### REQUIRED ACTION
Pictures are to be left out; otherwise, copy exactly the lines from the line containing "Task: Click the" through the end of the data.

═════ DATASET ═════

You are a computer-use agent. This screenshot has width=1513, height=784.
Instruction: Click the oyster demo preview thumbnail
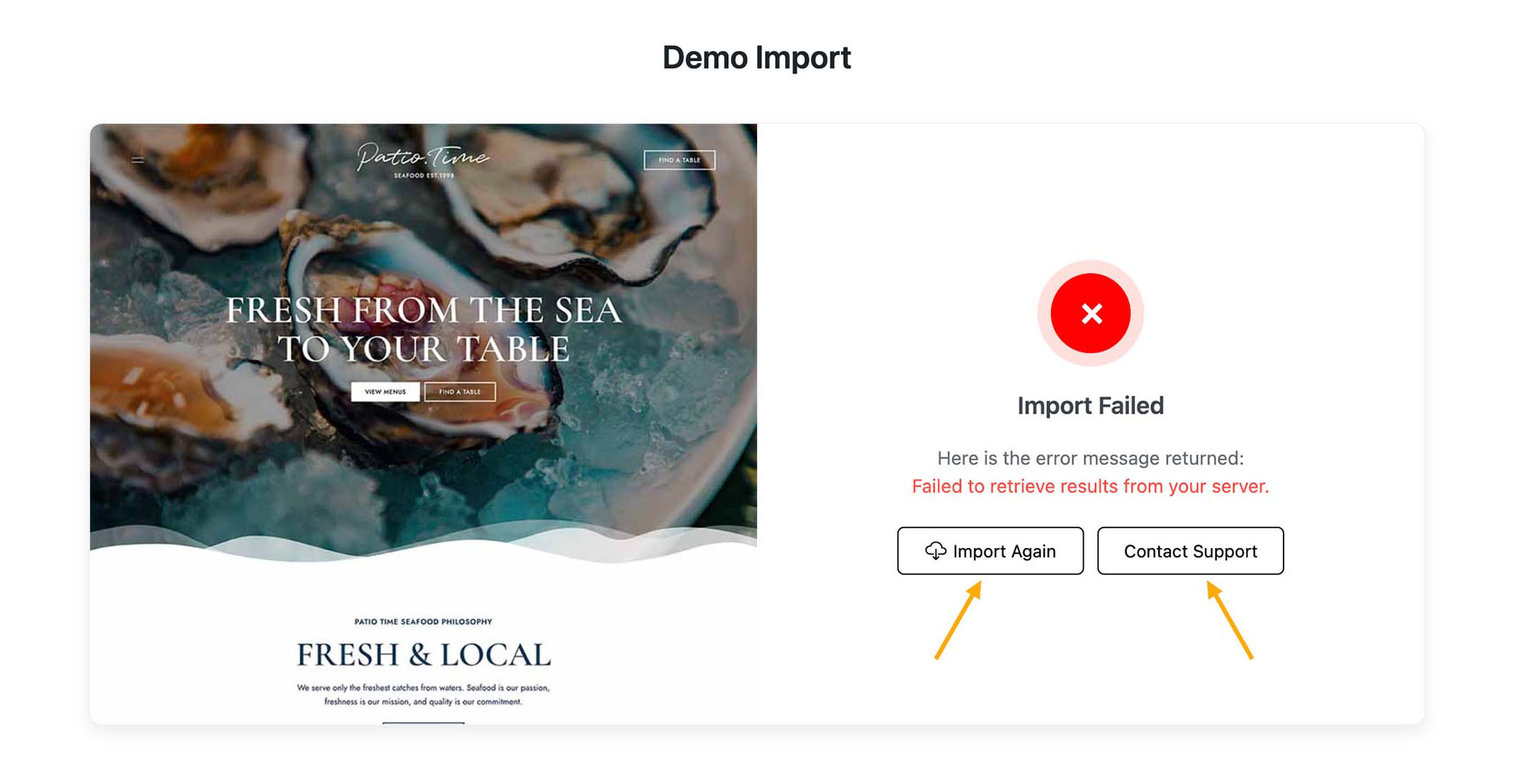point(424,424)
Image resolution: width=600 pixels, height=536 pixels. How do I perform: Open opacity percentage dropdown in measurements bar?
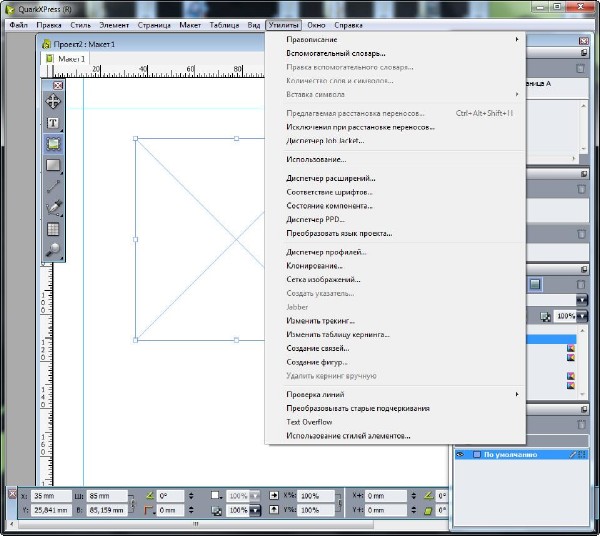254,511
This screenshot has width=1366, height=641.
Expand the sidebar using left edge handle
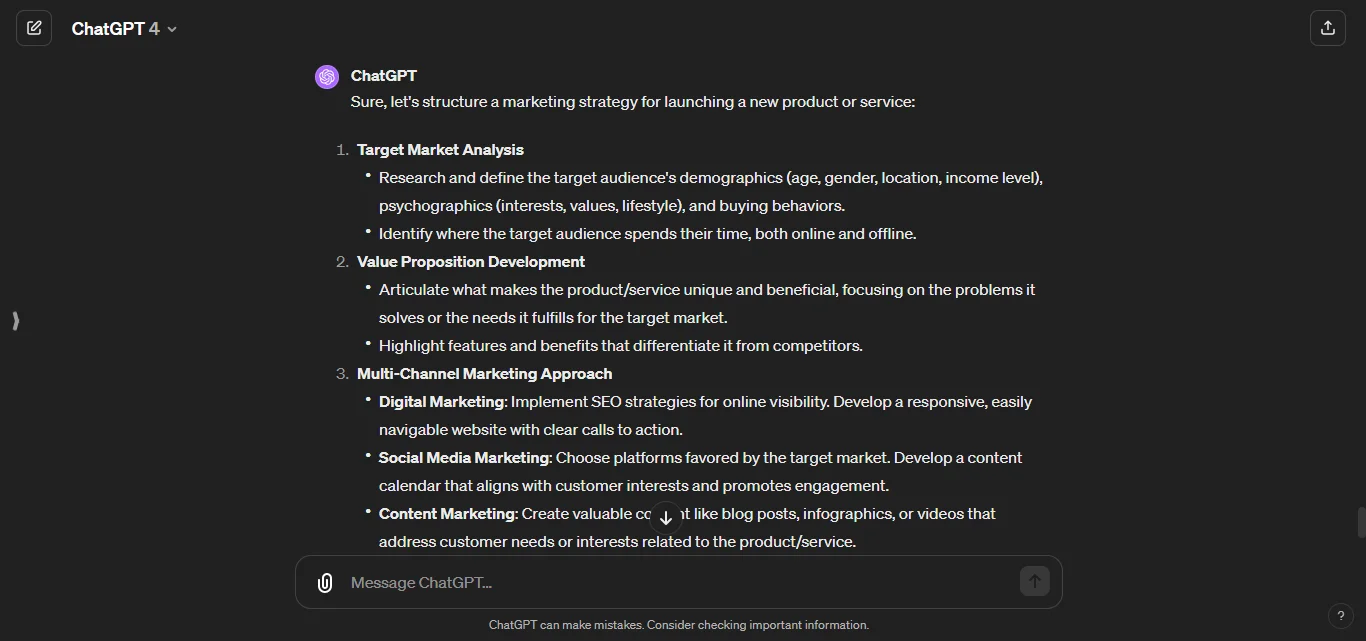click(x=15, y=321)
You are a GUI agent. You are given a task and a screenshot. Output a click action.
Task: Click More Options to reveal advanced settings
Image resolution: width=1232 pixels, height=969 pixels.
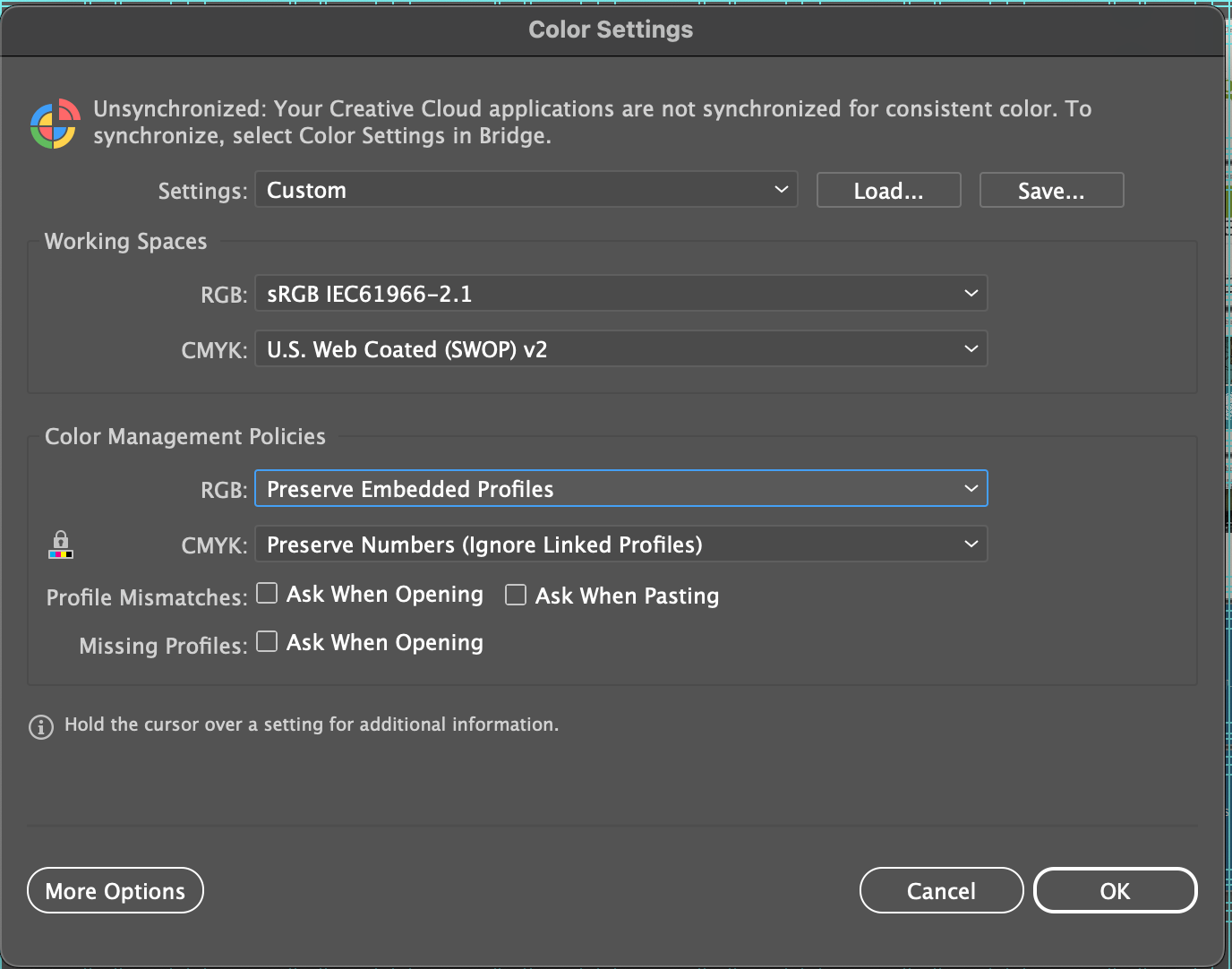(115, 890)
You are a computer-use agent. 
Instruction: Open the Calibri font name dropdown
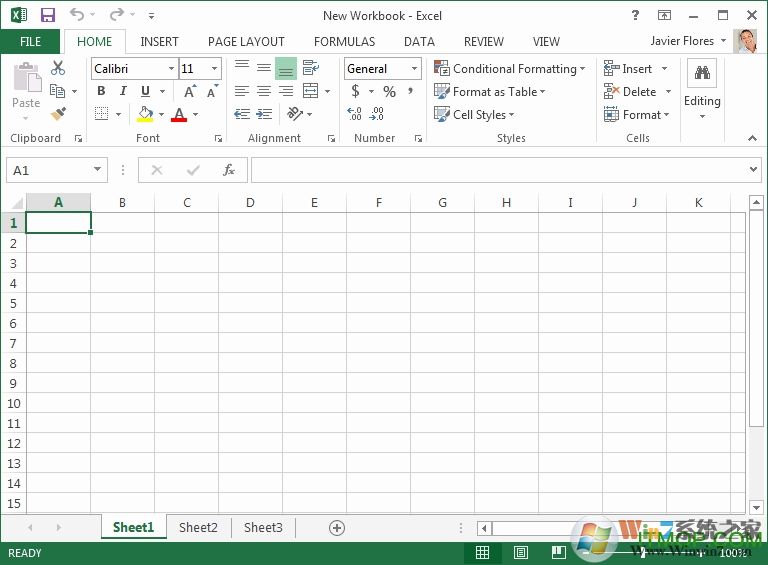(x=171, y=69)
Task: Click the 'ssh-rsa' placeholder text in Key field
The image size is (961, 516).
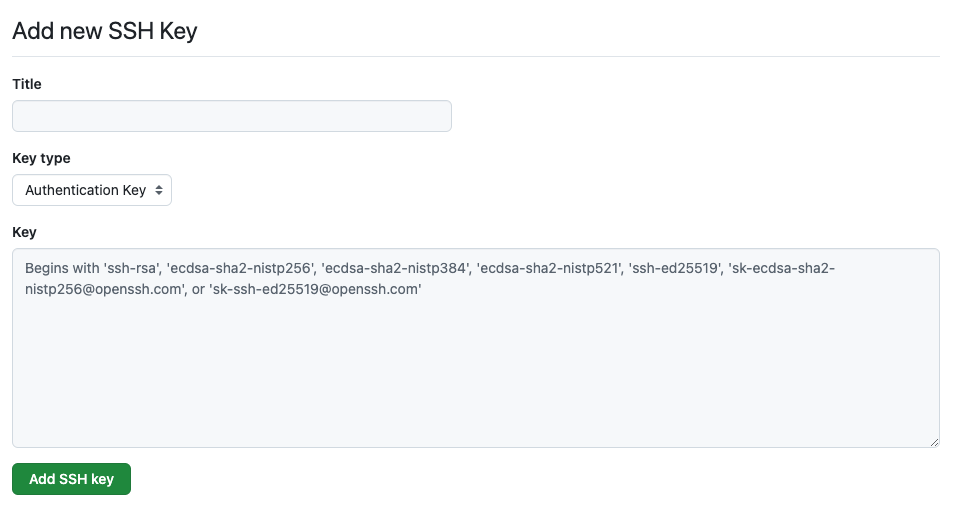Action: [x=131, y=268]
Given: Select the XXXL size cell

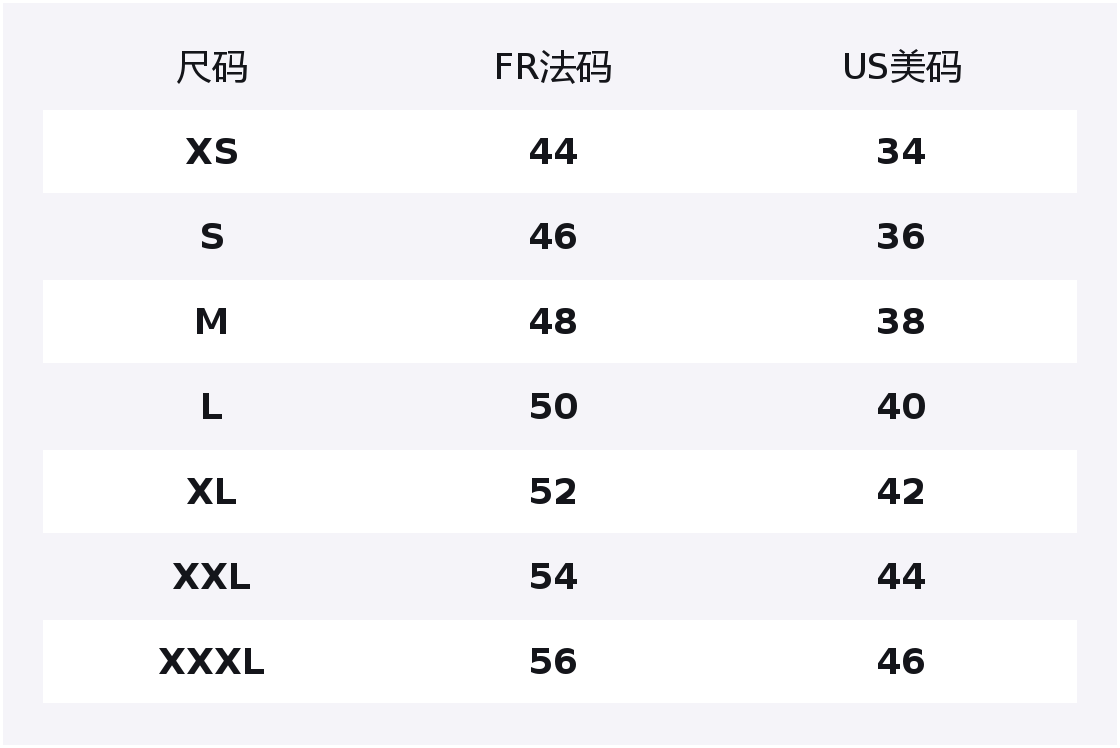Looking at the screenshot, I should coord(211,662).
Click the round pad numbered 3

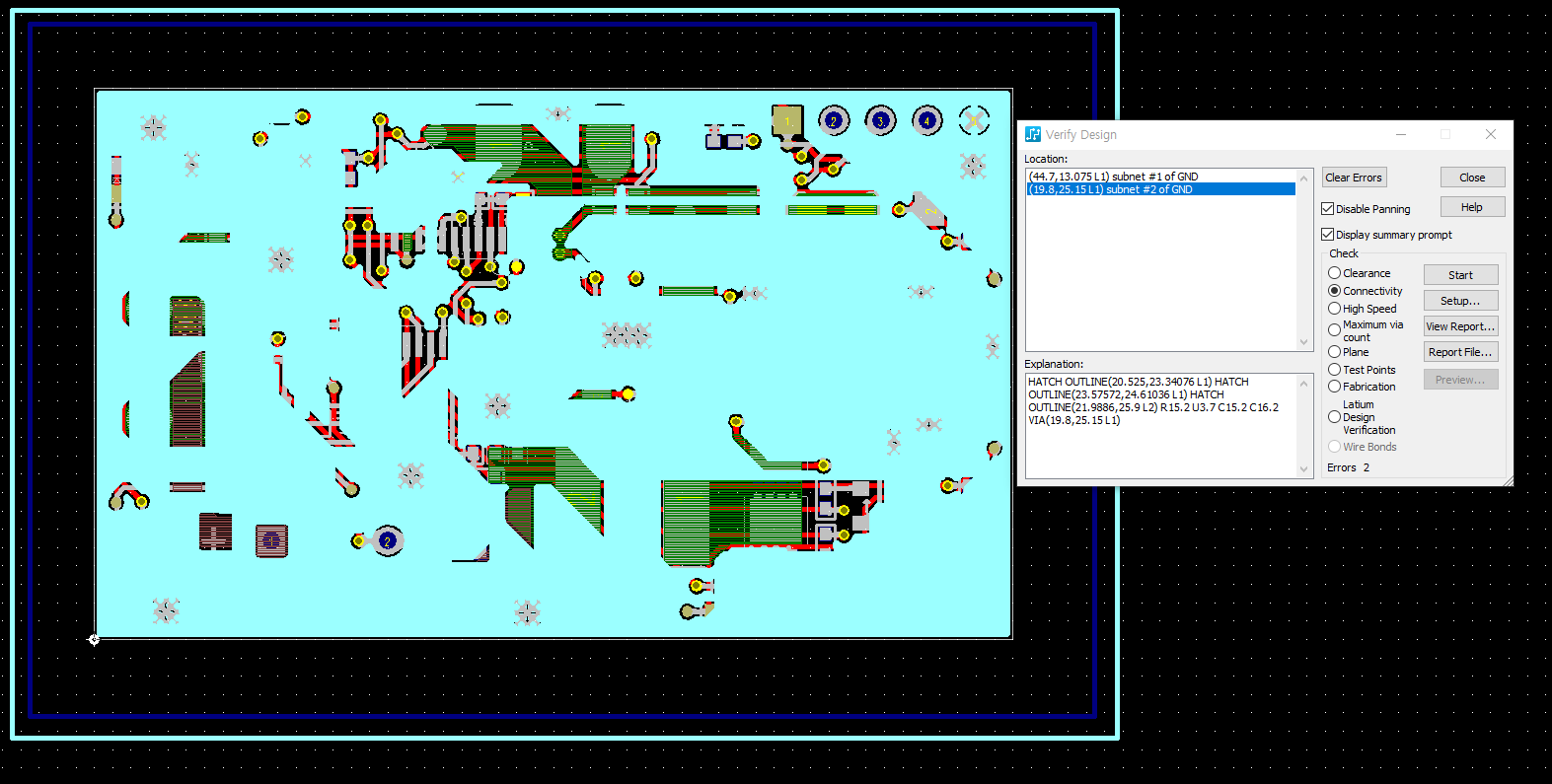point(880,120)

═════

### ANSWER FOR THIS EXERCISE
Task: Click the 'ssh-rsa' placeholder text in Key field
The image size is (961, 516).
Action: [x=131, y=268]
Given: Select the XXXL size cell

Looking at the screenshot, I should coord(211,662).
Click the round pad numbered 3

point(880,120)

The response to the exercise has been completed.